GIVEN TEXT.
§ §

B. McNairn-Leader staff
MORRISBURG–With the holiday season once again just around the corner, artists and crafters are putting the finishing touches on their work for the annual Morrisburg and District Arts and Crafts Association Show coming up at the Morrisburg Legion, November 16 and 17.
Busy preparing her pieces for the show is artist Sally Munnings of Cardinal, formerly of New Zealand.
Over the years, Munnings has created a huge number of paintings many of them capturing the beauty of her adopted New Zealand where she and her husband Ron lived for 37 years. Her portfolio shows her versatility as an artist and her dramatic use of colour, sometimes bold and vibrant, sometimes soft and subtle.
“I grew up in Brockville,” says Sally recalling how her and husband Ron packed up their family of three youngsters all under the age of 10 years and headed off for life in New Zealand.
“It’s a lovely country,” says Sally. “It is small but you see such a variety of scenery.”
Sally and Ron remained in New Zealand for 37 years until the earthquake of February 2011, which severely damaged Christchurch, the second largest city in New Zealand.
“Christchurch suffered badly with the earthquake,” says Sally. “Our home was okay, but we lost a lot of our belongings. It just felt that it was time to come back home. My daughter (Mary Kate Munnings) had been here for 20 years.”
Sally worked in a hospital occupational therapy department while in New Zealand. Although she always dabbled in her art, it was when she retired that she really took it up.
“I started in oils, but now I work in acrylics. I find the acrylics, very versatile and easy. You can leave it for ages and go back to it.”
“In New Zealand, when I was near retirement, I did a night school course and the instructor asked me if I was interested in enrolling in a school certification course. Because I had never done anything in high school, I had nothing to measure my work by. I did university entrances as well.”
“I also began to cast around for groups to join, and there were groups in Christchurch that worked indoors and outdoors. I met a lot of friends.”
Of her work, Sally says “I like to try different things. If I see something that looks interesting, then I will try it. I probably don’t have any particular style.”
“Most of my work has been done since I retired. Eventually, I joined quite a few groups, and eventually it took over my life.”
“I would often start a piece at home and work at it in a group. One group tudor was a high school art teacher. He was really good at critiquing; pointing out what would make your painting better. He was wonderful.”
Upon her return to Canada, Sally again searched out art groups. She is currently involved with a group in South Grenville. We meet once a week in Prescott. It’s very social and it provides me with incentive. We help one another and learn from each other.”
Sally’s portfolio includes everything, paintings that depict the landscape and buildings in New Zealand to portraits and animals and abstracts. Her fun personality is evident in many of the pieces, for example her painting of a shoe tree made of stylish and colourful shoes. Later she added Christmas gifts under the colourful shoe tree and this became the cover for her Christmas greeting cards. Each of the pieces in her portfolio is marked to indicate those she has sold, those she has given away and those available for sale.
“The grey dots are the ones I destroyed, because I didn’t like them,” she says with a laugh.
Sally says she has found plenty of scenes and landscapes in and around the Cardinal-Prescott area to keep her brushes busy. “I’ve also done a series of old barns between Belleville and Kingston, and behind the Cardinal to Ingleside communities.”

§ §

EXERCISE DATA.
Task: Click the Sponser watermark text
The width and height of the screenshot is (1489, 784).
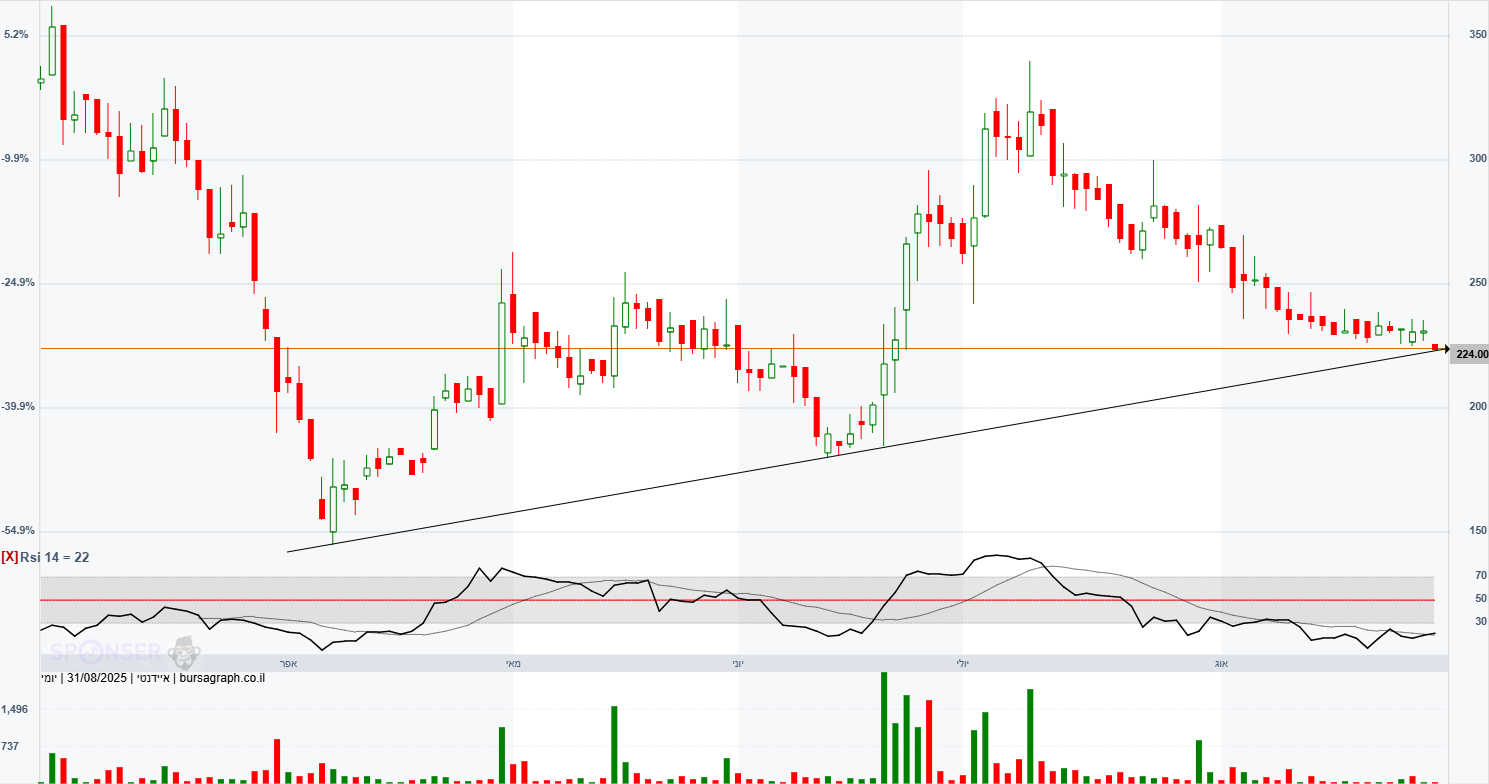Action: [x=107, y=654]
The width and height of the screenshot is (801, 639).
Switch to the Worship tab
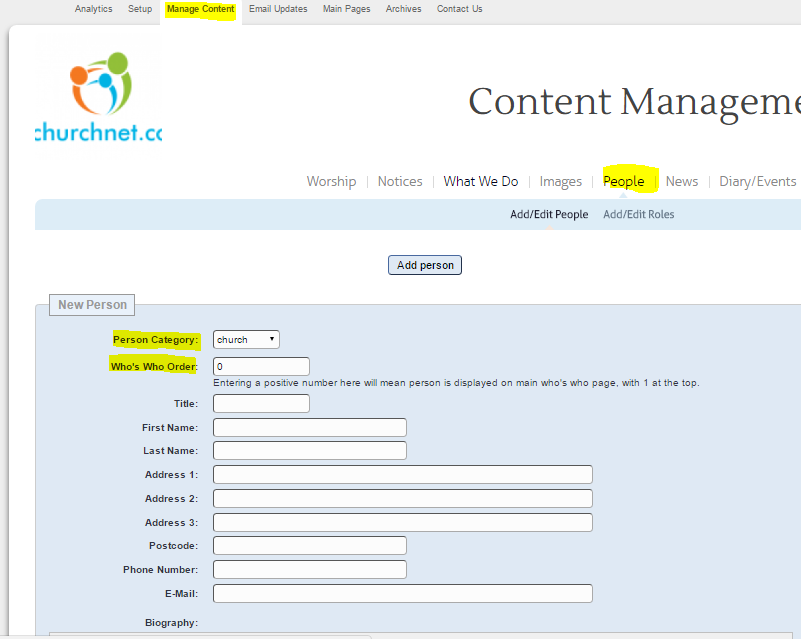(331, 181)
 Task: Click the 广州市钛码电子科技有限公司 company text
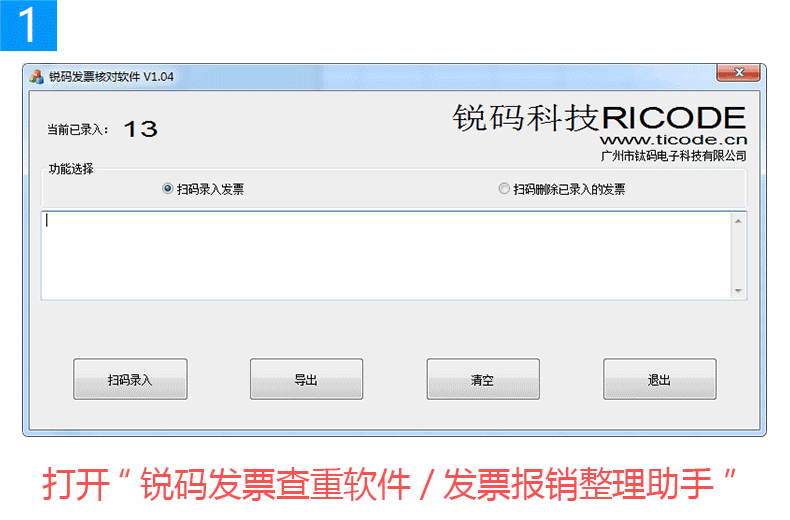click(674, 156)
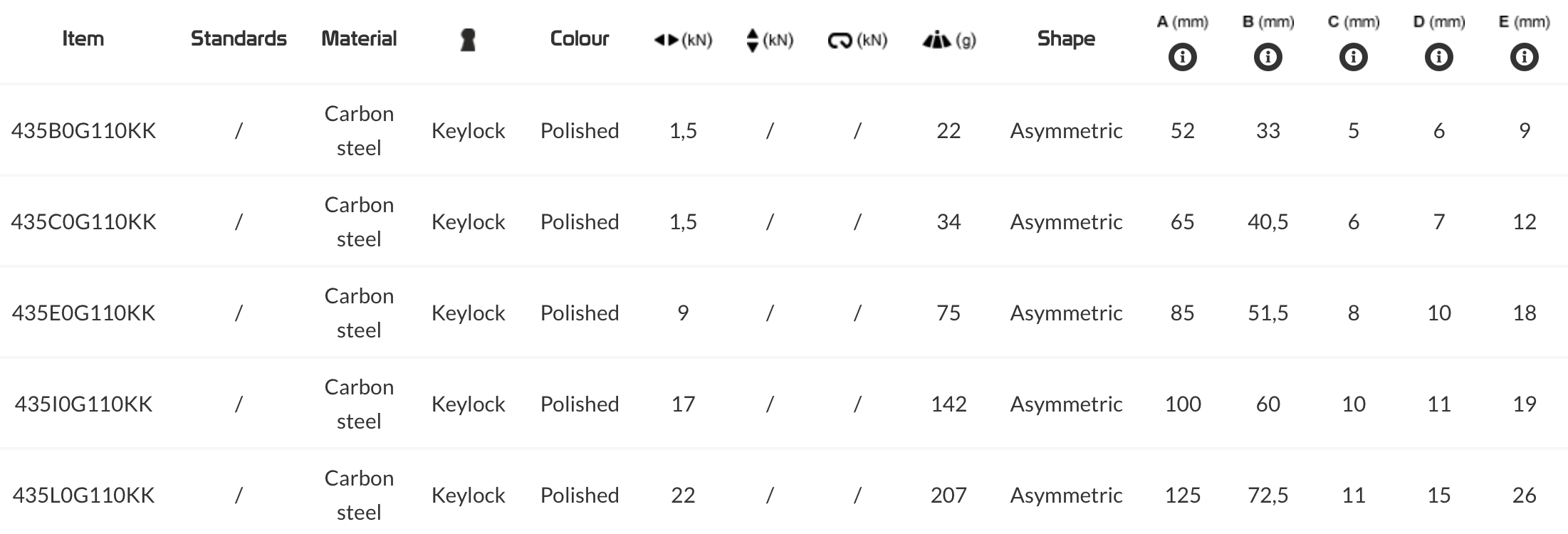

§ §

YOUR OBJECTIVE.
Answer these questions from the article about Sally Munnings:
1. Where and on what dates is the Morrisburg and District Arts and Crafts Association Show held?
2. In what department did Munnings work while in New Zealand?
3. Which paint medium does she use now?

ANSWER AREA.
1. At the Morrisburg Legion, November 16 and 17.
2. A hospital occupational therapy department.
3. Acrylics.